The acute coronary syndromes represent a continuum of myocardial ischemia ranging from angina, which indicates reversible tissue injury, through frank MI with extensive tissue necrosis. A new generation of biochemical markers for indicating plaque disruption, platelet reactivity, early myocardial necrosis, and effectiveness of thrombolytic therapy offer promise for better assessment of patient risk so that clinicians may intervene to avoid adverse outcomes. Although historically CK-MB has proven a most useful marker for the diagnosis of MI according to WHO criteria, cTnT and cTnI have emerged as sensitive, more cardiac-specific clinical indicators that are useful for MI diagnosis and, importantly, for stratification of risk.
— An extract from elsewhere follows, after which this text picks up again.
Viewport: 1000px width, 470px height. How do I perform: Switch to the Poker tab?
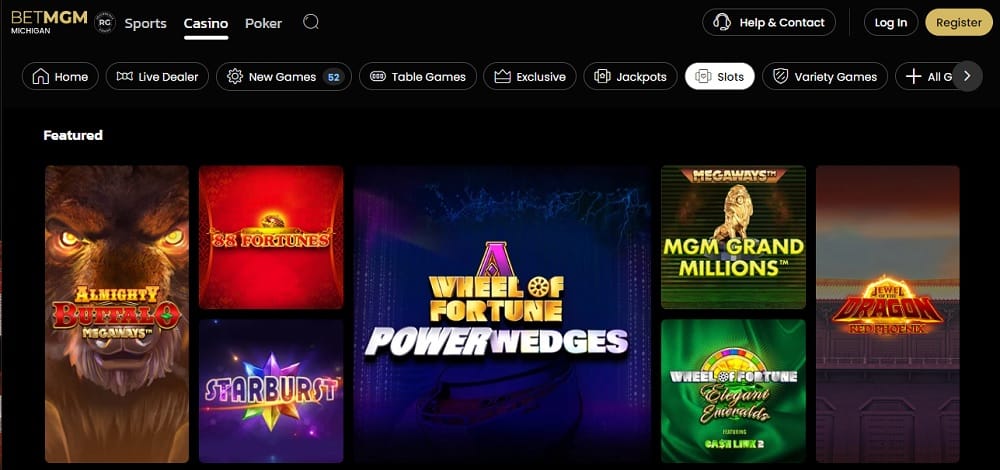tap(263, 23)
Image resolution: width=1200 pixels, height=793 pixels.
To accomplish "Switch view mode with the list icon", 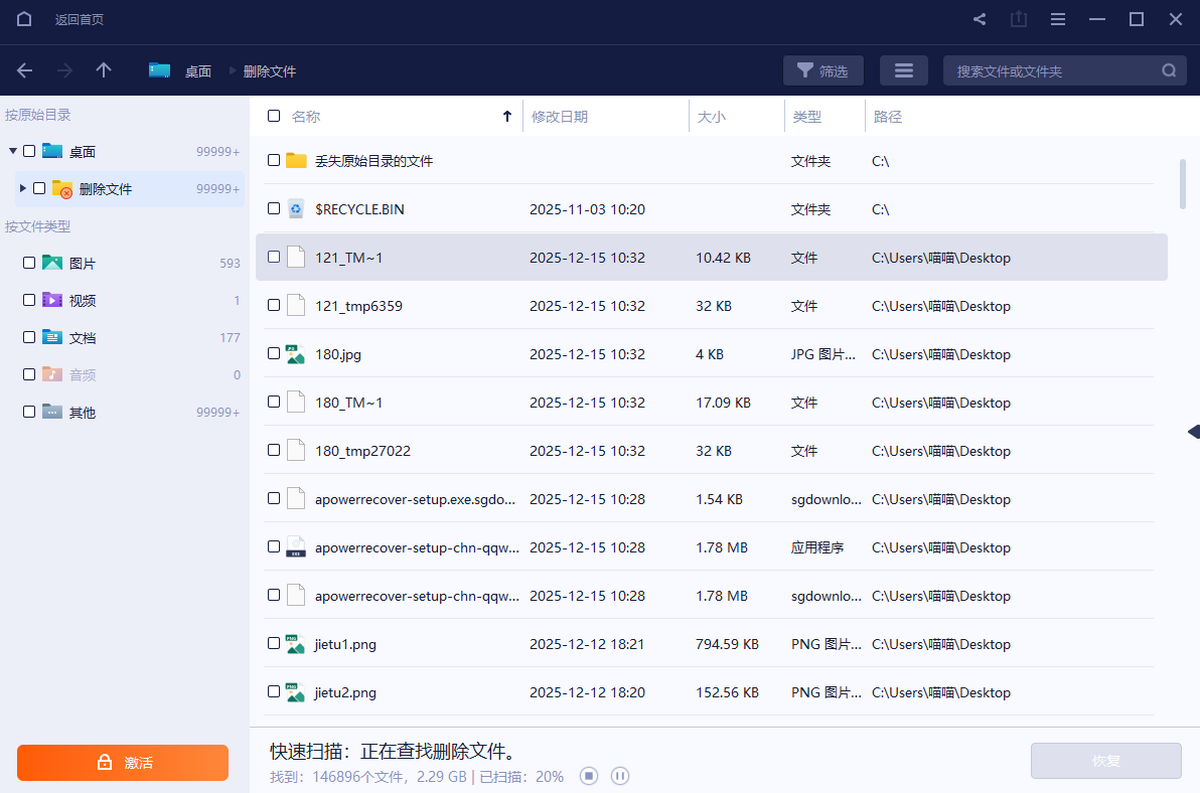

Because of a paucity of data, however, CK-MB must be considered an important indicator for assessment of re-infarction or infarct extension. Other biochemical markers, including the acute phase reactants CRP and serum amyloid A, and markers of platelet reactivity, including P-selectin, as well as markers of thrombosis may become useful for identifying a patient's location on the spectrum of acute coronary syndrome and therefore the risk of adverse events. For assessing reperfusion after thrombolytic therapy, a strategy that includes myoglobin, CK-MB, and clinical indicators, including time to treatment and the chest pain grade, show high efficiency and may provide an important new tool to clinicians. Biochemical markers will continue to play a traditional role in the workup of MI patients, but they are also developing into an important adjunct for patient decision-making along with the EGG and, most importantly, clinical judgment.


Acknowledgments

R.H.C. is or has been a consultant for and/or owns stock in Abbott Laboratories, Boehringer Mannheim Corp., Dade Behring, Inc., and First Medical, Inc., and holds an international patent for a method of noninvasive assessment of reperfusion.


Footnotes

1 Nonstandard abbreviations: MI, myocardial infarction; ECG, electrocardiogram; CK-MB, creatine kinase-MB isoenzyme; CPEC, Chest Pain Evaluation Center; CRP, C-reactive protein; cTnT, cardiac troponin T; cTnI, cardiac troponin I; and TIMI, Thrombolysis in Myocardial Infarction.